2. A specific primer pair for detecting the SNP molecular marker of claim 1, characterized in that, The primer pair can specifically amplify DNA fragments containing the SNP molecular marker sites.
3. The application of the SNP molecular marker of claim 1 in marker-assisted breeding of chicken melanosis peritoneum trait.
4. The application of the primer pair of claim 2 in the detection and assisted breeding of molecular markers for the trait of chicken melanosis peritoneum.

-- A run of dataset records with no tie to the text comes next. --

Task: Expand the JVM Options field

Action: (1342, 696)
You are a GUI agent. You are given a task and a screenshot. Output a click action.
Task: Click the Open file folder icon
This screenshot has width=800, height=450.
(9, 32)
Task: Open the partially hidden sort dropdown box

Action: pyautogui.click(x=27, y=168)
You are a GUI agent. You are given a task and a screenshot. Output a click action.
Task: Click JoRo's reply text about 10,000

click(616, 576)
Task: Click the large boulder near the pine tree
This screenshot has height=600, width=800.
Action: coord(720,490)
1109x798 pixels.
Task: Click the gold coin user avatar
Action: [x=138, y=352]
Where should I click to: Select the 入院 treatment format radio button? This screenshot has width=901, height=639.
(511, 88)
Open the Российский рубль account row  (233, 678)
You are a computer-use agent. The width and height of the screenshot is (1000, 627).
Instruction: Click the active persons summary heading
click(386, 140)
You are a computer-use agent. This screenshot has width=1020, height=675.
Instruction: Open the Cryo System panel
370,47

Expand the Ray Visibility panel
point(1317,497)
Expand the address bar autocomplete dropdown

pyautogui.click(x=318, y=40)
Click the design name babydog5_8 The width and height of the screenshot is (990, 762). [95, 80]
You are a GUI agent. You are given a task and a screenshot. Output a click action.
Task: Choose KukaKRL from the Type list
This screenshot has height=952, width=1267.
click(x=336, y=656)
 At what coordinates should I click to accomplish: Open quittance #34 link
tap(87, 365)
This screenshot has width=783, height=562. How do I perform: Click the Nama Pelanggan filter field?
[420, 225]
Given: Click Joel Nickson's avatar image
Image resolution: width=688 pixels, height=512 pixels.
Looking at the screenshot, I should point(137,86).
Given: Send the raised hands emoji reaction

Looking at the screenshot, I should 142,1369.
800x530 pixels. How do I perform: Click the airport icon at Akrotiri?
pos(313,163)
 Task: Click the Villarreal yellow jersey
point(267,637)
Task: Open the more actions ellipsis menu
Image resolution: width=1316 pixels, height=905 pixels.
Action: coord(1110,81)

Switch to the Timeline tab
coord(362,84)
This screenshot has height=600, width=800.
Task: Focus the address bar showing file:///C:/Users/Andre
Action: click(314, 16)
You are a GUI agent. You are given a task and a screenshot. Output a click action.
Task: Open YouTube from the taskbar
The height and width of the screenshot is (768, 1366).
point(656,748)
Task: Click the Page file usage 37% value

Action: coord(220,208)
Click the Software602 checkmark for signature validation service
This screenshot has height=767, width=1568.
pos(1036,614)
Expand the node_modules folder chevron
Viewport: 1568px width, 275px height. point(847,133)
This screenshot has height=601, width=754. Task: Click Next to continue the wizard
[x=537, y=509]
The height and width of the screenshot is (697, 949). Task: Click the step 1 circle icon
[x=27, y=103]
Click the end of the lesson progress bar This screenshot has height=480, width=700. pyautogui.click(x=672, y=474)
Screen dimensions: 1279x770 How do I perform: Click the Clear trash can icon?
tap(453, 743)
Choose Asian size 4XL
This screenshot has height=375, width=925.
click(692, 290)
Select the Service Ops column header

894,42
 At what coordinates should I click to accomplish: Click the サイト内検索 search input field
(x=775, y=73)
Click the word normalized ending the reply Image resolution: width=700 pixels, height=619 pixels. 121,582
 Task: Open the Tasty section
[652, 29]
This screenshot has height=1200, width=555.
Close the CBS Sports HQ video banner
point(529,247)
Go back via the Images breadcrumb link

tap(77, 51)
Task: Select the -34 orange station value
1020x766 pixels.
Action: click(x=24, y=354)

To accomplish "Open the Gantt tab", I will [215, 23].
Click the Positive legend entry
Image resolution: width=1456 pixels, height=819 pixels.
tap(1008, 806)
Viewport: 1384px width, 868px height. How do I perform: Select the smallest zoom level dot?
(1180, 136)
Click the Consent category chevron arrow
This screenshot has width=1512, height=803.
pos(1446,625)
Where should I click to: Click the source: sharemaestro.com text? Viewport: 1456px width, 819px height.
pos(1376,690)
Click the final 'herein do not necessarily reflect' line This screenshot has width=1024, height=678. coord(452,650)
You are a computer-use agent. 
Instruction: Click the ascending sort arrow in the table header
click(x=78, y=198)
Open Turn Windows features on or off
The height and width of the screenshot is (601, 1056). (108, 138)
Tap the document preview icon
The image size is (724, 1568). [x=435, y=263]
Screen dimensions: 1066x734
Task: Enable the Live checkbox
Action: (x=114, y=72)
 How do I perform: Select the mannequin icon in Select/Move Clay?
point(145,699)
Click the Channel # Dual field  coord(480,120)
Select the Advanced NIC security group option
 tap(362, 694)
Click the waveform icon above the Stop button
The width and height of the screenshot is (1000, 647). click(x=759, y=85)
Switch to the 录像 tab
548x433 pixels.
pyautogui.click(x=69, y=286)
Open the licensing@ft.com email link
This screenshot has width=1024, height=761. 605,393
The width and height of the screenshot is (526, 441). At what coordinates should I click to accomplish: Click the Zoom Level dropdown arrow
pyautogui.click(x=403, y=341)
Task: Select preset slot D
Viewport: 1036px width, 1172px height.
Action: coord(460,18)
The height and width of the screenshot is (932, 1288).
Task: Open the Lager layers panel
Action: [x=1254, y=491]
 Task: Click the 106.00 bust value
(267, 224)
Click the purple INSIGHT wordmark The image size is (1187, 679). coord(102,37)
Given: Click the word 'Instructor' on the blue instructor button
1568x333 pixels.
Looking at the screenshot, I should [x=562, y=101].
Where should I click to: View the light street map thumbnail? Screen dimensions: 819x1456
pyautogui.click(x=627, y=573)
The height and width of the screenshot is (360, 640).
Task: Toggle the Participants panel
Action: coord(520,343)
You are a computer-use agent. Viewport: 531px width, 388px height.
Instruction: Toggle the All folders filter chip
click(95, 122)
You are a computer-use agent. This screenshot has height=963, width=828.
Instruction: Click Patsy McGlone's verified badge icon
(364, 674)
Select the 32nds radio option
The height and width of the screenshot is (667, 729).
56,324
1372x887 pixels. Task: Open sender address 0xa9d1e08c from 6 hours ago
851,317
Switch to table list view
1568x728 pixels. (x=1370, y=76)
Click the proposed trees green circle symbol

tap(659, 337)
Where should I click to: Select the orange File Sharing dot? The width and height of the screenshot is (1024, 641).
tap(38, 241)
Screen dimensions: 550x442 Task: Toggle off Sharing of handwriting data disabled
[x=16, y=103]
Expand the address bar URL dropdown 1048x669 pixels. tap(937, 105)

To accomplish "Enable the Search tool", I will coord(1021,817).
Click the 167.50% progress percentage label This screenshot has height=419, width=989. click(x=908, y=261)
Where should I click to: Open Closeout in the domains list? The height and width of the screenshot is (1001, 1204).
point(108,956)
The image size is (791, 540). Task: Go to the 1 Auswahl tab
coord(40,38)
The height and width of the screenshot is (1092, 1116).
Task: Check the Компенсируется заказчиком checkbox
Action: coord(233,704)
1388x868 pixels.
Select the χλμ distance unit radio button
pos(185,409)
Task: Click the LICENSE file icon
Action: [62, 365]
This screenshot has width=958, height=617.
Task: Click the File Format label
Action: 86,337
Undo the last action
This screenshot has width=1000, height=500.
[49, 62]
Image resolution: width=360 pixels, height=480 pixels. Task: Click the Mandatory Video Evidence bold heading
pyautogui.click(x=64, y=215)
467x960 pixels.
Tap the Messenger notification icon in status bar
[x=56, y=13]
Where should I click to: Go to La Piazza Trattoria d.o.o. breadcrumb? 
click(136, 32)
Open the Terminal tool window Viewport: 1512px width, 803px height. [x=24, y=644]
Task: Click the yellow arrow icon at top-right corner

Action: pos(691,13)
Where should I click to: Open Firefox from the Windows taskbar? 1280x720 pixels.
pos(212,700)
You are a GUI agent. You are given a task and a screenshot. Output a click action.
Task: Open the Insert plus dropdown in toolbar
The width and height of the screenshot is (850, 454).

5. The application according to claim 3 or 4, characterized in that, Includes the following steps: S1 Extract genomic DNA from the chicken to be tested; S2 uses the specific primer pair for PCR amplification; S3 PCR amplification products were genotyped using Sanger sequencing; S4 prioritizes individuals with the AA genotype at the SNP molecular marker site for breeding purposes, while excluding individuals with the TT genotype.
6. The application according to claim 5, characterized in that, PCR amplification was performed using standard systems and procedures, and the amplification products were sequenced to identify the AA, AT, and TT genotypes.
7. The application according to claim 6, characterized in that, The PCR amplification reaction system consisted of 100 ng of chicken genomic DNA to be tested, 15 μL of 2X PCR Mix, and 1 μL each of 0.2 nmol / μL forward and reverse primers. Finally, deionized water was added to bring the total reaction volume to 30 μL. The PCR reaction conditions were: 95℃ pre-denaturation for 3 min, followed by 95℃ denaturation for 30 s, 61℃ annealing for 30 s, and 72℃ extension for 30 s, for a total of 33 cycles, with a final extension at 72℃ for 3 min.